2609
Uniform Combined Reconstruction for Improving Receive Intensity Homogeneity of N-dimensional 7T MRI
Venkata Veerendranadh Chebrolu1, Xiaodong Zhong2, Patrick Liebig3, and Robin Heidemann3
1Siemens Medical Solutions USA, Inc., Rochester, MN, United States, 2Siemens Medical Solutions USA, Inc., Los Angeles, CA, United States, 3Siemens Healthcare GmbH, Erlangen, Germany
In this work, we extend the Uniform combined reconstruction (UNICORN) algorithm to improve receive uniformity of two-, three-, or more-dimensional (N-dimensional or ND) MRI. We also demonstrate UNICORN results using L1-based optimal combination of the multi-channel data. 
Figure 3: Comparison of uniformity between 7T brain MP2RAGE MRI images with and without UNICORN (L1-based) normalization. UNICORN results for both the inversion volumes from the 4D MP2RAGE data are shown. Images before and after normalization have the same window-width (WW) and window-level (WL). It can be observed that UNICORN reduced the hyper-intensity near the surface of the brain and improved the conspicuity of the inferior regions of the brain.
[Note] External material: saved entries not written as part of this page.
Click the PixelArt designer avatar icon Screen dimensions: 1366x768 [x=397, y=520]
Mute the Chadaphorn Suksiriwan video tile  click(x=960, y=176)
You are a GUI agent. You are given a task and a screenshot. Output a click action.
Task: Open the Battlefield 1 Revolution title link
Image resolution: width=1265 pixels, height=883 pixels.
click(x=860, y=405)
Figure 2: Comparison of 7T brain dark-fluid TSE MRI images without normalization, with UNICORN normalization, and N4 normalization. UNICORN results from both SVD- and L1-based optimal coil combination are shown. Same window-width (WW) and window-level (WL) were used for all the images. It can be observed that both UNICORN options reduced the hyper-intensity near the surface of the brain. Improved intensity and uniformity in the interior regions of the brain (relatively better than the N4 normalization method) can also be observed.